§ EXERCISE PROMPT
Reproduce word for word the line holding "At what coordinates" and all lines after it in the data, through the end, leaving out pictures.

(Beginning of DATA FOR ANALYSIS)

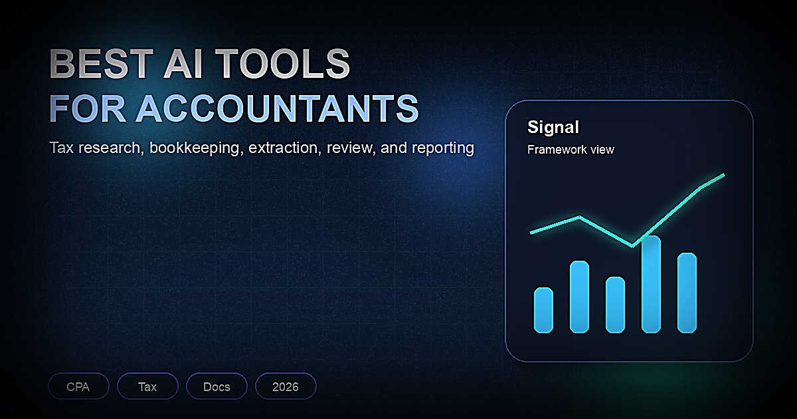Toggle the Tax tag pill
797x419 pixels.
(x=147, y=386)
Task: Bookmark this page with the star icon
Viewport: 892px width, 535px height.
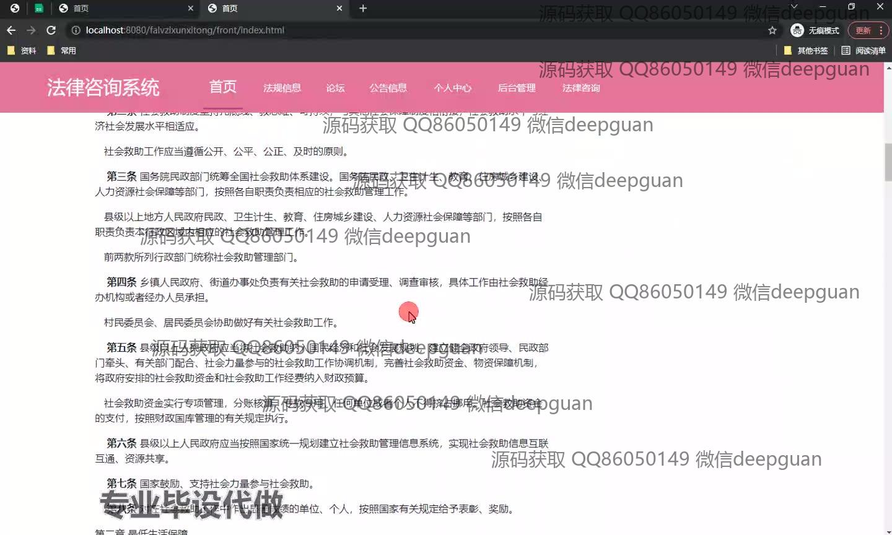Action: [x=772, y=30]
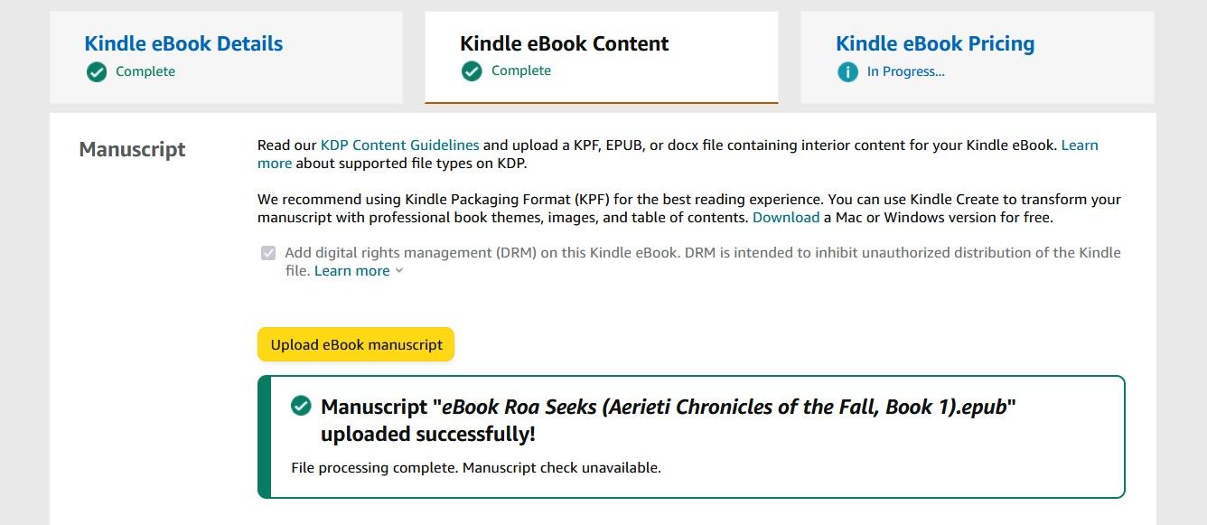The height and width of the screenshot is (525, 1207).
Task: Open the Learn more link about DRM
Action: click(x=351, y=270)

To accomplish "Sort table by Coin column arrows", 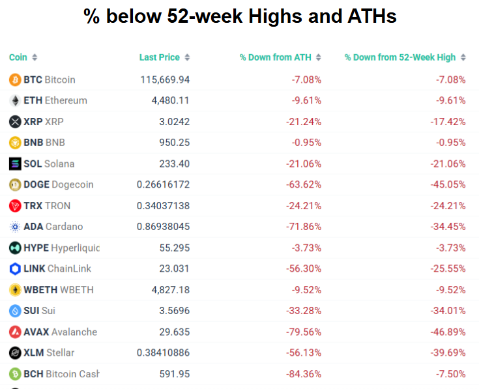I will [x=35, y=57].
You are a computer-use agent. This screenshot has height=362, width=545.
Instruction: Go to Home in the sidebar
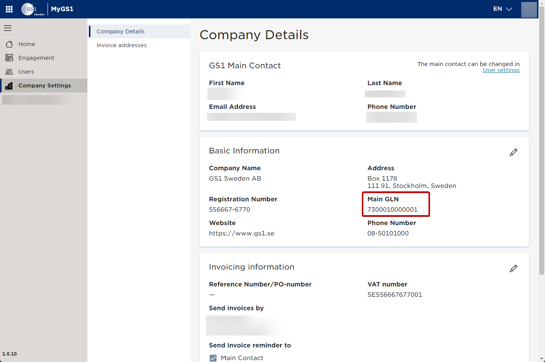coord(27,44)
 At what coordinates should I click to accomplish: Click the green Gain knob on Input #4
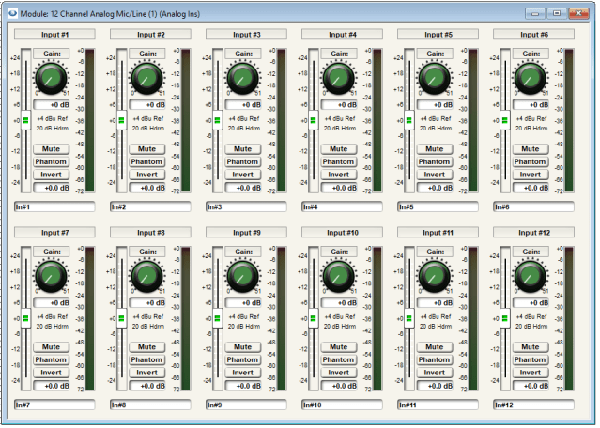click(337, 77)
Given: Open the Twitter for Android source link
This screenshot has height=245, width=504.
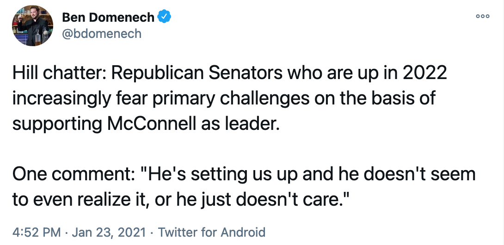Looking at the screenshot, I should (x=211, y=232).
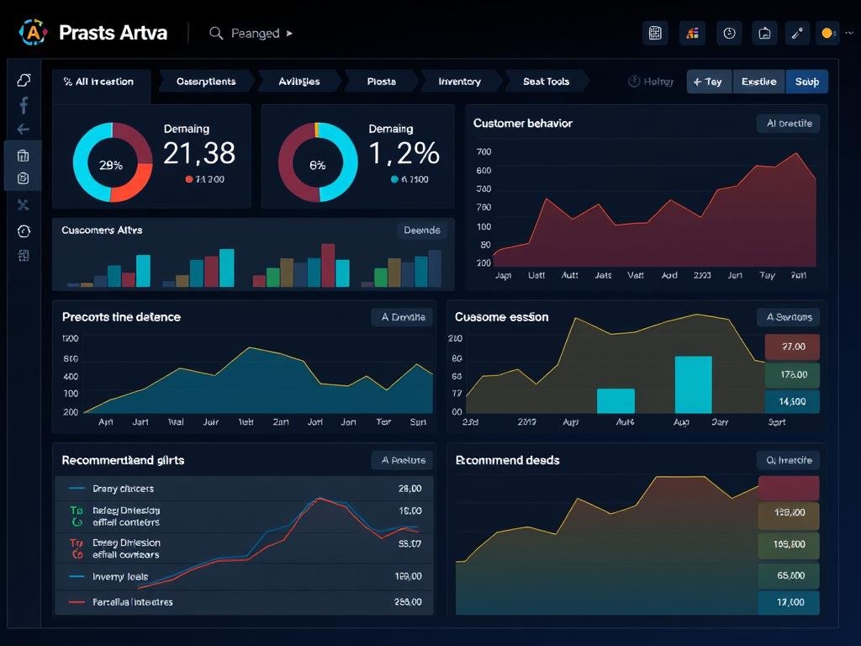Click the back arrow icon in left sidebar

coord(24,130)
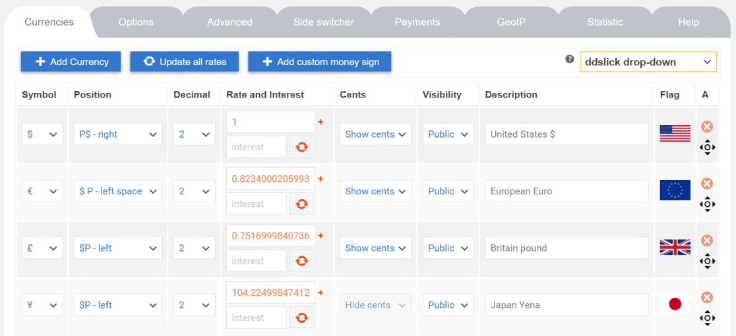The image size is (736, 336).
Task: Click the plus beside the 0.7516 rate
Action: [x=321, y=236]
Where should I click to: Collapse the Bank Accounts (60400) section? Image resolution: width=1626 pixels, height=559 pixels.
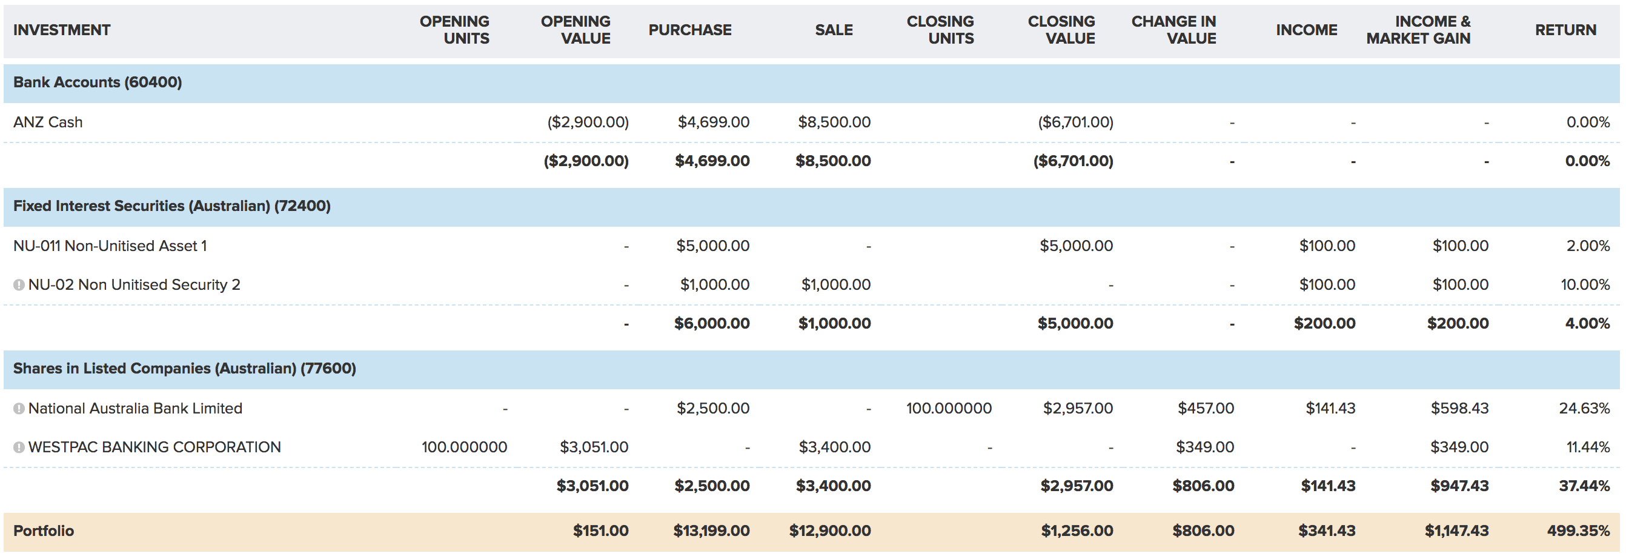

(End of DATA FOR ANALYSIS)

§ ANSWER TO THIS TASK
 At what coordinates should I click to accomplish: Click the green Gain knob on Input #4
click(337, 77)
Given: Open the Twitter for Android source link
This screenshot has height=245, width=504.
Looking at the screenshot, I should (x=211, y=232).
Click the back arrow icon in left sidebar

coord(24,130)
The image size is (736, 336).
Task: Click the plus beside the 0.7516 rate
Action: [x=321, y=236]
Where should I click to: Collapse the Bank Accounts (60400) section? Image resolution: width=1626 pixels, height=559 pixels.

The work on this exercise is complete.